**Task instructions**
Each line of the records below that includes "magnifier" adds one to the count; state the final count by itself.

________________________

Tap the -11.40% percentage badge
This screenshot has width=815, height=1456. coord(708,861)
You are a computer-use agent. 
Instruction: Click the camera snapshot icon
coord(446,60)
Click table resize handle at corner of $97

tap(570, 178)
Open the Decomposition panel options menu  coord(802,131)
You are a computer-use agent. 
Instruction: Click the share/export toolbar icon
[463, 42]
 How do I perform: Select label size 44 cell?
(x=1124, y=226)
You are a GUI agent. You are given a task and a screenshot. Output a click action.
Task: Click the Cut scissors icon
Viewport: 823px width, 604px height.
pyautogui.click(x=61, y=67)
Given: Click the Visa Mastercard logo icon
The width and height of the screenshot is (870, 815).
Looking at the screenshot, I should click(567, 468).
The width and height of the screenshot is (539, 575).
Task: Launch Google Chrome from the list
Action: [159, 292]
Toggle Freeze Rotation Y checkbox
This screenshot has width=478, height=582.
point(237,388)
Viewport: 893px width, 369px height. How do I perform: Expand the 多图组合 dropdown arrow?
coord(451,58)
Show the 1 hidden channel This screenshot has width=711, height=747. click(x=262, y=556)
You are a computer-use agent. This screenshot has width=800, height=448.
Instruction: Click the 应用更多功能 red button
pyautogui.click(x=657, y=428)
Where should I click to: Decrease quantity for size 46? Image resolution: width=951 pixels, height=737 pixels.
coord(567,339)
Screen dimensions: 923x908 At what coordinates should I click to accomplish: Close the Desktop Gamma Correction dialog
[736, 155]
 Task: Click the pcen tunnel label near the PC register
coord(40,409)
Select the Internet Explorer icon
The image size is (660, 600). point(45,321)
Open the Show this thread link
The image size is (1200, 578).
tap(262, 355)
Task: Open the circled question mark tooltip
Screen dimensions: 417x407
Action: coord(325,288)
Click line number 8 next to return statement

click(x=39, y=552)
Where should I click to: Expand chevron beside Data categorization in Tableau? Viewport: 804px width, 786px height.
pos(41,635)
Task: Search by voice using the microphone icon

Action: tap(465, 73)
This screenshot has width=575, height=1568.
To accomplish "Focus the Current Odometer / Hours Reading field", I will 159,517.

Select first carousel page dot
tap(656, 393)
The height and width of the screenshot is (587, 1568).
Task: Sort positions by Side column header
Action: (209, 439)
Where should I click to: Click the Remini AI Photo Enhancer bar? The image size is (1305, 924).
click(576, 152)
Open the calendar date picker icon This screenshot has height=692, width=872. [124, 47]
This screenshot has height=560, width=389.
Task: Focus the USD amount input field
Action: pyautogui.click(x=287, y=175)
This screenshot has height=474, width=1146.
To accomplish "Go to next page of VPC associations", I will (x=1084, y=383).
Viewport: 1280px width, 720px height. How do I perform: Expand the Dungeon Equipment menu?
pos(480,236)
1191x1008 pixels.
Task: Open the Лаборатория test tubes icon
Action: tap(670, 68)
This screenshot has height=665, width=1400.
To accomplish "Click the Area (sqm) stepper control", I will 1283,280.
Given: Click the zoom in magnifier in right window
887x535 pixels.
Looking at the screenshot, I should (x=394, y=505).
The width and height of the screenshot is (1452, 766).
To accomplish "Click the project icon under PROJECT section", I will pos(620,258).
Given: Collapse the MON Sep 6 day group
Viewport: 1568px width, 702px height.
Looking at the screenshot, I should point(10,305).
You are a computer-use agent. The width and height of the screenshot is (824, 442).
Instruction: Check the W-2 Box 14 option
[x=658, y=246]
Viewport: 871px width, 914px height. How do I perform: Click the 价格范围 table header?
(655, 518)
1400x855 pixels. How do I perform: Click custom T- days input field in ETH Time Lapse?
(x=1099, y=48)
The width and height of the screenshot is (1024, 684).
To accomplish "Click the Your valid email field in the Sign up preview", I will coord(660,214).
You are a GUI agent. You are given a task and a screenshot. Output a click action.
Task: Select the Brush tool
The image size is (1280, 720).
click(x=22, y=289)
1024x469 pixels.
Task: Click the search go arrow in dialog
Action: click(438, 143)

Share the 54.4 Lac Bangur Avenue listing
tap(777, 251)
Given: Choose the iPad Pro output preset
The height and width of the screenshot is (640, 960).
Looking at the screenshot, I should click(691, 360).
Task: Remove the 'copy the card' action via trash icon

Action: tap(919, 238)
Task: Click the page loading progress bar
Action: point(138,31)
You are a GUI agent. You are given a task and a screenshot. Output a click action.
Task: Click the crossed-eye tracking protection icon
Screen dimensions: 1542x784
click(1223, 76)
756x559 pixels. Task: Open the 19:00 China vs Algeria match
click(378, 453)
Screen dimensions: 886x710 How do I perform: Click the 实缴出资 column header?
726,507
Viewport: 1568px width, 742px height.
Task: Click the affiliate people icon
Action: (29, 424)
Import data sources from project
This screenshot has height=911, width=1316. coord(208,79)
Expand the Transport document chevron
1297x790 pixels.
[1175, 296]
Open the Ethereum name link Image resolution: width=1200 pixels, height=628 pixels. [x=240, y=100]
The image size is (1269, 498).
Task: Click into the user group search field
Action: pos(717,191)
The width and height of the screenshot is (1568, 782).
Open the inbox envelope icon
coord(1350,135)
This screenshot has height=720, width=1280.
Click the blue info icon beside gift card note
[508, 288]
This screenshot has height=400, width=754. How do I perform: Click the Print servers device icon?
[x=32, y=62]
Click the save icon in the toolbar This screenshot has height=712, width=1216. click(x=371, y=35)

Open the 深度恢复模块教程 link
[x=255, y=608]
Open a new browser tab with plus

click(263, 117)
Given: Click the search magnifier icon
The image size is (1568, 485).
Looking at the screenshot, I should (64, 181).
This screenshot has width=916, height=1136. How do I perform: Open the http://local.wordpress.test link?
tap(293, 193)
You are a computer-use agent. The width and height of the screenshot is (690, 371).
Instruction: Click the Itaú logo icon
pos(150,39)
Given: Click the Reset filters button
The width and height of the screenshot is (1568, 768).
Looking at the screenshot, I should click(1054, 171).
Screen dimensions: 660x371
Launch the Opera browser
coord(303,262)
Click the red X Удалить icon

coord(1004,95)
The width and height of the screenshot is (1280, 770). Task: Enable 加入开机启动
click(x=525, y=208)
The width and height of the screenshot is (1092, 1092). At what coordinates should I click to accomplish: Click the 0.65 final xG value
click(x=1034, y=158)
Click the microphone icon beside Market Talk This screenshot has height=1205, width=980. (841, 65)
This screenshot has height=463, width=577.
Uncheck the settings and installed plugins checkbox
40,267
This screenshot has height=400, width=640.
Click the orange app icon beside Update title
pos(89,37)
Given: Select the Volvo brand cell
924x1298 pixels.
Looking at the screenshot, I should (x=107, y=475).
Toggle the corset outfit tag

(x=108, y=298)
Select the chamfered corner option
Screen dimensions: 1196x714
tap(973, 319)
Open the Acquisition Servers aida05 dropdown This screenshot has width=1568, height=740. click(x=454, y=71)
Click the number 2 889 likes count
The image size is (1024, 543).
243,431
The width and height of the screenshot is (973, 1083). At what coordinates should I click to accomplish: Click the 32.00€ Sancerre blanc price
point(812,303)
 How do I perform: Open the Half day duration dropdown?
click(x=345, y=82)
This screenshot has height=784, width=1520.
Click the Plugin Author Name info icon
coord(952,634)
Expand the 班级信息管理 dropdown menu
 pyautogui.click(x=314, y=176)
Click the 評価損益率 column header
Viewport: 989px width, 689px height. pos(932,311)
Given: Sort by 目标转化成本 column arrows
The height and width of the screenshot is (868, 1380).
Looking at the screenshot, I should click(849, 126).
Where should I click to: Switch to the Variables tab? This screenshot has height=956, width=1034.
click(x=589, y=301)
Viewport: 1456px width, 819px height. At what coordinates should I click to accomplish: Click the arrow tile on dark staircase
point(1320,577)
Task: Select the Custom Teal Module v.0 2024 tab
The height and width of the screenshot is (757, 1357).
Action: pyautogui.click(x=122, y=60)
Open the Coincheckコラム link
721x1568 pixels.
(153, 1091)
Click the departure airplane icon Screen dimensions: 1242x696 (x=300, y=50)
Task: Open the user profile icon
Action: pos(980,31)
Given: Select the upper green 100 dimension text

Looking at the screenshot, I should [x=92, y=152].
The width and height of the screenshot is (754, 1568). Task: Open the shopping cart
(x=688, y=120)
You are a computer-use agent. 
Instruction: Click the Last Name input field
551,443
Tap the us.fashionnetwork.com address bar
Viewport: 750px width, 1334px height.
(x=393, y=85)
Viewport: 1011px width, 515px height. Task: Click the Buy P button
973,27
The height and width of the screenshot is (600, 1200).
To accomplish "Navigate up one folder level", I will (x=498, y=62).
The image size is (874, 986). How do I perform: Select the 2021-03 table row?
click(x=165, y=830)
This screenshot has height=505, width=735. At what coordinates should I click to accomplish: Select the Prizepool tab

________________________

**Task answer**
2